Under the GDPR, you have the following rights regarding your personal data:

• Right of access (Article 15)
• Right to rectification (Article 16)
• Right to erasure (Article 17)
• Right to data portability (Article 20)
• Right to restriction of processing (Article 18)
• Right to object (Article 21)

To exercise your rights, contact us at contact@pilotd.fr. We will respond within 30 days.

You also have the right to lodge a complaint with the CNIL (French Data Protection Authority): www.cnil.fr.

10. Cookies

Pilotd uses only strictly necessary cookies for the operation of the service (authentication, session preferences). These cookies do not require consent under Article 82 of the French Data Protection Act. No advertising or tracking cookies are used.
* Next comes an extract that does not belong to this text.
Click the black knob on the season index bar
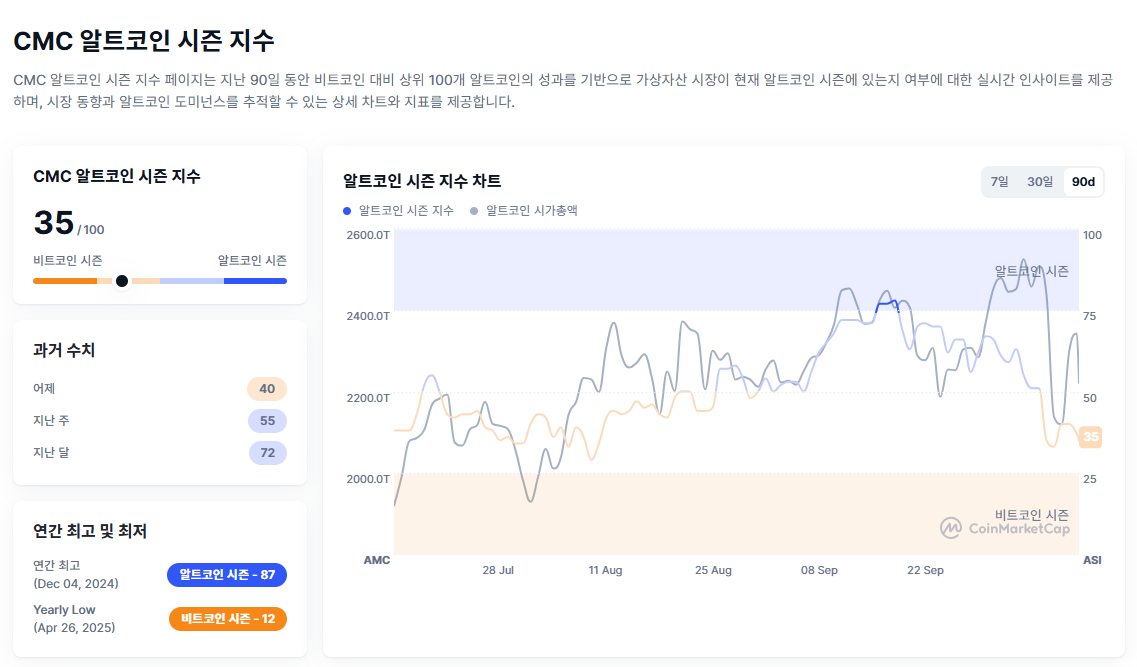The width and height of the screenshot is (1137, 667). 122,281
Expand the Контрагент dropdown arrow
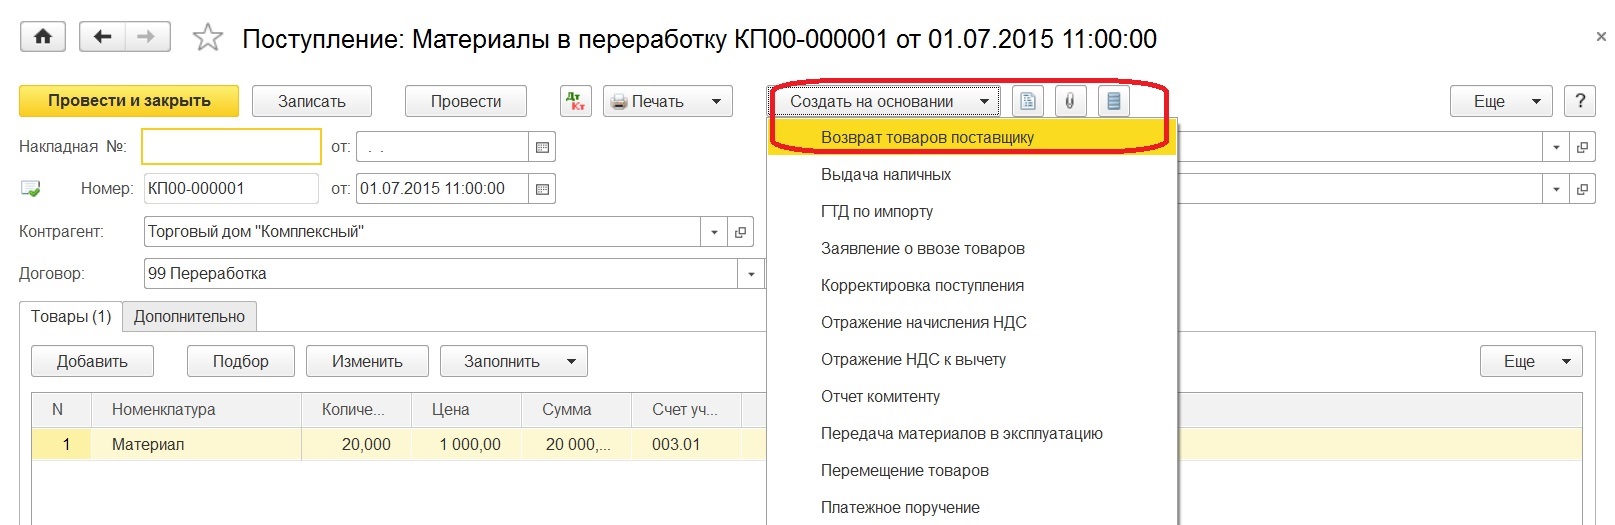Screen dimensions: 1615x525 click(714, 232)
See our consent banner for more details.

11. Security

We implement the following technical and organizational measures to protect your data:

• Encrypted connections (TLS/HTTPS)
• Passwords hashed with bcrypt
• Signed URLs for file access (1-hour expiry)
• JWT token rotation
• Data isolation per tenant (multi-tenant architecture)

12. Changes to This Policy

This privacy policy may be updated to reflect changes to the service or applicable regulations. The date of last modification is indicated at the top of this page. In the event of a material change, we will notify you by email.

13. DPO Contact

For any questions regarding the protection of your personal data, you can contact us at contact@pilotd.fr.

Reference: Commission Nationale de l'Informatique et des Libertés (CNIL) — www.cnil.fr.